Attorney General of Nebraska — Opinion
DATE: February 2, 1984
REQUESTED BY: Senator Elroy M. Hefner Nebraska State Legislature 2011 State Capitol Lincoln, Nebraska 68509
Dear Senator Hefner:
You have asked our opinion as to the constitutionality of LB 444, and whether it conflicts with LB 169, enacted by the 1983 Legislature.
LB 444, a bill to adopt the Public Education Income Tax Act, would create a new income tax, the proceeds of which would be used for education. Section 5 of the bill provides that the rate of tax would be set by the State Board of Education pursuant to standards and procedures specified in that section. Your constitutional question is whether this is a proper delegation of legislative authority to raise taxes to the State Board of Education.
An almost identical question was answered in Andersonv.
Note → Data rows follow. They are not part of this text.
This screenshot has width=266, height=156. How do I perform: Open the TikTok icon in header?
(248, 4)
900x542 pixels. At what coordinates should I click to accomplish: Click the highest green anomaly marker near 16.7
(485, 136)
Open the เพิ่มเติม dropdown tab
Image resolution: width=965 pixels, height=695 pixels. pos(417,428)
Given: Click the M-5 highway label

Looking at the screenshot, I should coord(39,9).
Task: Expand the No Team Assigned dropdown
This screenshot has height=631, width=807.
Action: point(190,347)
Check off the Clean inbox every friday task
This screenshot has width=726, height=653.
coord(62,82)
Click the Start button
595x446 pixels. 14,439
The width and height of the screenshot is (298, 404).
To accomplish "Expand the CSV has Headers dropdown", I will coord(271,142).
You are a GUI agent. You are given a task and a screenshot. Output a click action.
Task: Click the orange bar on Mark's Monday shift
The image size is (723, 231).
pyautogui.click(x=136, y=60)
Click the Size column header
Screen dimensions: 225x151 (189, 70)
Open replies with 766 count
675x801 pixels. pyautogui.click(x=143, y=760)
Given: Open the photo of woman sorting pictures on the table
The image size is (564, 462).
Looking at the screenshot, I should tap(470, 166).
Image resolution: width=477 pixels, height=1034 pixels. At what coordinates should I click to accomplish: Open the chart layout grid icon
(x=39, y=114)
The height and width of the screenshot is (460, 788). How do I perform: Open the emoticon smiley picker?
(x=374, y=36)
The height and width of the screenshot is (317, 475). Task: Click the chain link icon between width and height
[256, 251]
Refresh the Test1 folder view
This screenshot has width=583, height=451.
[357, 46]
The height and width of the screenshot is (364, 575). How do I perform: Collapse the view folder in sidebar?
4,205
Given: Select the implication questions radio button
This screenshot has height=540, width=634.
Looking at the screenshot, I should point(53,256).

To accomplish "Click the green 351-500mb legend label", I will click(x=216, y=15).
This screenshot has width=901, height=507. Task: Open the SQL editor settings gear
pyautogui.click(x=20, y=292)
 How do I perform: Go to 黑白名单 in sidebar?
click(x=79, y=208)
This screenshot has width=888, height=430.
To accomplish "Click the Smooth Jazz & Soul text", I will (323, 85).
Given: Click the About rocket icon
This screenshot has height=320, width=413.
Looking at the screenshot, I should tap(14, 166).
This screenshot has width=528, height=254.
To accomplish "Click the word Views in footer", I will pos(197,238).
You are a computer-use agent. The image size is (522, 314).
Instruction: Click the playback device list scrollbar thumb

Tiemann, 182 Neb. 393, 155 N.W.2d 322 (1967), in which a contention was made that there was an unconstitutional delegation of legislative power to the State Board of Equalization and Assessment in the original Sales and Income Tax Act, in that that board was given the power to set tax rates. The court pointed out that the act explicitly set out the computations to be made by the state board, and that, with such standards, the delegation of such power was valid and lawful, and did not violate the state or federal constitution. The fixing of the tax rate pursuant to Section 5 of LB 444 involves a simple computation using specified figures, and would not be an unconstitutional delegation under the principles of Anderson v. Tiemann.
You also point out that by the enactment of LB 169 in 1983 the Legislature took the authority to set income tax rates from the State Board of Equalization and Assessment, and assumed that authority itself. You ask whether there is a conflict. We conclude that there is not. LB 169 amended § 77-2715.01, which now provides that commencing in 1984 the Legislature shall annually set the rate of income tax imposedby § 77-2715 for the taxable year beginning in the subsequent calendar year. Since the tax to be imposed by LB 444 would not be imposed by § 77-2715, there is no conflict whatever.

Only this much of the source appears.